BEIRUT — As the U.N. Security Council voted unanimously Saturday on a 30-day cease-fire to stem spiraling bloodshed in Syria, medics in hospitals across a besieged Damascus enclave said they were treating fresh wounds and waiting for a miracle.
More than 500 people have been killed and 2,500 wounded in a ferocious six-day blitz by Syrian and Russian warplanes on the opposition-held suburb of Eastern Ghouta, according to relief groups and rescue workers. World powers have scrambled to stem the violence, one of the bloodiest periods of Syria’s six year war, behind closed doors and in charged public meetings at the U.N. Security Council.
Jaded after successive failed cease-fires, doctors reached by phone Saturday said they were wary of raising patients’ hopes and that shelling continued.
“The last explosion I heard was five minutes ago. I hope this vote will succeed, but we do not trust Russia,” said Hamza Hassan, a doctor supported by the Syrian-American Medical Society, a nonprofit group. “We are so exhausted. So exhausted.”
U.S. and European officials blamed Russia, a key ally of Syrian President Bashar al-Assad, for delaying the vote for two days as Eastern Ghouta’s casualty count soared.
“Here we are voting for a cease-fire that could have saved lives days ago. In all this time, nothing has changed in the resolution, aside from a few comments,” said Nikki Haley, the council’s U.S. representative.

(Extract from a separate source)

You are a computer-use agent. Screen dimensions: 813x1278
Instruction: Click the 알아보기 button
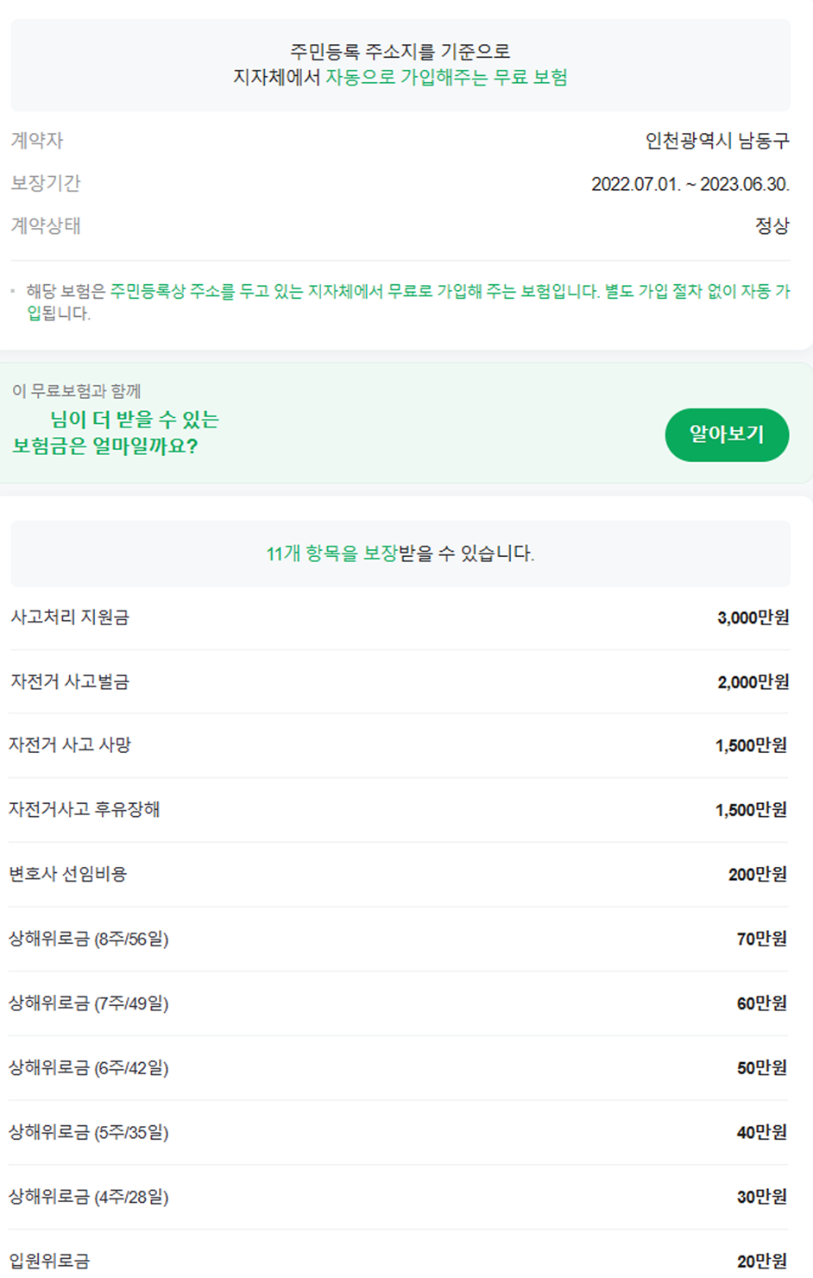click(x=728, y=436)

Stephen Hickey, representing the United Kingdom, said the council argued “over commas” as Syrian warplanes bombed civilians in their hospitals and homes.
Since Saturday, the attacks appeared to target dozens of medical facilities, many of them already buckling under the strain of a five-year siege by Syrian government forces. On Saturday, Doctors Without Borders said that the latest bombardment had left Eastern Ghouta’s health network “in its final throes.”
Huddled in a single room days earlier, Hassan’s colleagues and patients had waited for hours as bombs fell and the most grievously wounded died unattended.
The doctors said the bombardment by forces loyal to Assad was worse than anything they had seen in six years of war. For Hassan, on duty that day, it was the first time that he looked at the scared faces in his hospital and knew that many would soon be dead.
His colleagues said they were faced with an impossible task. The blood bags were depleted. So was the anesthetic. In the corner, medics were gathered around a young man whose skull was hanging open, one of them providing manual respiration, another just holding his hand.
“We were so afraid that we would all die there together,” Hassan said. “I told those who could to scatter for their safety. It was an impossible decision.”
There is no set time for the cease-fire to take effect, but the resolution demands that it be followed immediately by access for humanitarian convoys and medical teams to evacuate the critically ill and wounded.
But there is one exemption, which may yet pave the way for an even fiercer assault on the battered enclave. The resolution said that attacks directed at extremists from the Islamic State group and all al-Qaeda affiliates will be allowed to continue. Several hundred of Eastern Ghouta’s fighters are linked to the country’s al-Qaeda affiliate, Hay’at Tahrir al-Sham, although most are not.
The area’s rebel forces also have continued to retaliate during previous cease-fires, shelling densely populated residential areas in Damascus.
In a statement, Amnesty International called Saturday’s vote a “step in the right direction” but warned that the “long list of legitimate targets leaves too much room for warring parties to justify their indiscriminate attacks against civilians and civilian infrastructure.”
After six years of bitter conflict, the violence of the past week underscored the likelihood of deepening bloodshed in the coming months. Pro-government forces have been intensifying attacks on the country’s final opposition-held areas, and hopes that international efforts would stem the violence have dimmed.
Diplomats and aid groups have warned that hundreds of thousands of civilians are caught in the middle of a dizzying array of warring parties, and many more are likely to die before the conflict is out.
“Three days ago, medical staff in [Eastern Ghouta] were calling for supplies. Now they are telling us that even if they had those supplies they couldn’t do anything. There are too many patients,” said Meinie Nicolai, the director of Doctors Without Borders’ Brussels office.
The pace of violence and paucity of resources had forced doctors to choose who lived and died. “When there’s a bombing near the hospital, the floodgates open and we can only focus on the cases with the greatest chances of survival,” said Amani Ballour, a medic in one of the enclave’s hospitals. “There was a child with his brain hanging out and the mother was begging me to help. We had to let him die.”
As staff and patients prepared to move from Hassan’s hospital Wednesday, medics said that one of the nurses, 19-year old Bushra Obeid, was overcome by fear. “She was too scared for her son, so she ran,” said Hassan. “Then the bombs targeted the place where they took shelter. We didn’t find them in the rubble until midnight.”
Zakaria Zakaria reported from Istanbul.